**Selected excerpt:**
## Begin

# Offering Print Credits



## DanaDawn

I'm still portfolio building and only offering digital prints at the moment but I've been looking at different ways to set up my pricing in the new year. 

Can someone explain how you make a profit by offering a $100, $200, or whatever amount, print credit when a session is booked? 

I've seen some pricing set up, for example, as: $200 session fee plus $100 print credit. 

Thanks!


----------



## Big Mike

Print credit is a good selling feature because it has added value.  It has a lot more value to the client, than it costs you out of pocket.  

For example, lets say that your 8x10 print price is $25.  With a $100 print credit, your clients could get four 8x10 prints.  Your actual cost of good sold for 8x10 prints is probably something like $2 each.   So at the end of the day, the client feels like they got $100 for free and it only cost you $8.

Of course, you have to consider how much this cuts into how much they would have ordered without the credit.  If they would have ordered four 8x10s, even without the credit, then you missed out on $100 of additional revenue.  

So what you really want, is to either build the revenue into the sitting fee, or sell plenty of prints above the credit.  Think of it as a way to get the ball rolling for them to order many more prints.


----------



## DanaDawn

Big Mike said:


> Print credit is a good selling feature because it has added value.  It has a lot more value to the client, than it costs you out of pocket.  For example, lets say that your 8x10 print price is $25.  With a $100 print credit, your clients could get four 8x10 prints.  Your actual cost of good sold for 8x10 prints is probably something like $2 each.   So at the end of the day, the client feels like they got $100 for free and it only cost you $8.  Of course, you have to consider how much this cuts into how much they would have ordered without the credit.  If they would have ordered four 8x10s, even without the credit, then you missed out on $100 of additional revenue.  So what you really want, is to either build the revenue into the sitting fee, or sell plenty of prints above the credit.  Think of it as a way to get the ball rolling for them to order many more prints.



Thanks Mike! I could never understand why people offer the print credits. But I guess if they're charging $300-$400 for a session, and advertising a print credit... It makes more sense than a $100 session and $100 print credit. Chances are whomever can afford the $300 session is going to order a lot more than $100 in prints anyways.


----------



## BryanAngelo

Hi DanaDawn, this is my first reply in the forums. I'll play devils advocate and present the opposite side of the first response. Print credits are a big no, no from a sales standpoint. Before my career in photography I exclusively worked in sales. I agree with Big Mike in that from a photographers aspect offering a print credit may seem like added value to your client. Typically a print credit will  be used as a "pull through" item. For example your bronze collection may have a print credit of $100, Silver $200 and Gold $300. You then use the print credit to pull the client up a tier from your middle collection to your top collection. That's exactly what you should do, try and add value to pull the client higher and book a better collection.

However, as photographers we tend not to be the best sales people. You should try looking at the situation from your clients perspective. If you were going to go order photos and know that when you sit down you have $300 to spend, why would spend more? A client typically will not spend more! Here's why, if you're a la carte pricing is too low, you're client will have a huge print order and they wont "need" anymore prints because they already ordered a ton. If your a la carte pricing is too high, they will only want to spend the print credit because getting more prints would seem too expensive relative to the cost of the session. True, it doesn't cost you much to full-fill the order but instead of profiting money from that order session you've taken money out of your pocket and wasted an hour or more of your time.

## End

**Information shown:**
## Begin

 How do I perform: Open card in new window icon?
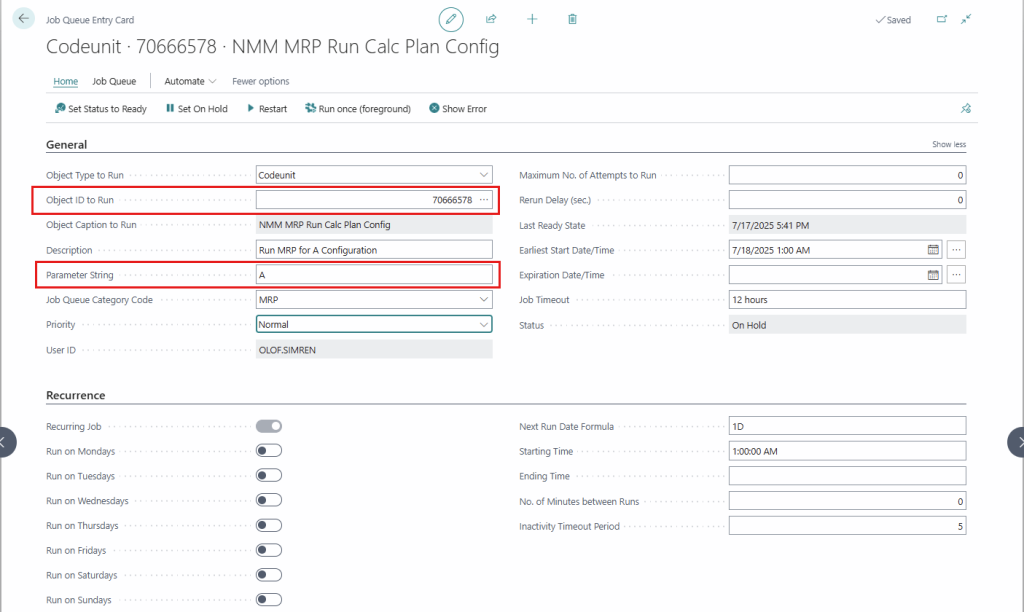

## End

**Set problem A:**
Name each collection tier in the print credit thread's pull-through example, with the print credit amount assigned to it.
**Set problem B:**
Continue the forum thread on print credits from its final sentence.

**Answer A:**
Bronze: $100
Silver: $200
Gold: $300

**Answer B:**
Photographers don't make money by just shooting for their session fee, or just selling a CD of images. We make money by selling products. Wall art, Canvas, Albums, etc. For me I use my albums as one "pull through" item. I sell an experience to my clients, the idea of having their cherished memories last a lifetime, an heirloom they can pass down to their children. Whether you're photographing seniors, families, babies, anything you should be selling your client something tangible that has a high perceived value to them. 

That said, the better pricing option in my opinion is to offer collections ( which do not offer prints, or print credits), and print packages. For example my top tier wedding package at $4299 includes many pull through items, like a second professional photographer, my archival grade, hand made, 8"x19" wedding album, wrapped in italian leather, Cinematic DVD, A themed engagement session, a boudoir session, just to name a few. They are getting a ton of perceived value, and that's partly because I am educating them as to why it is valuable to them.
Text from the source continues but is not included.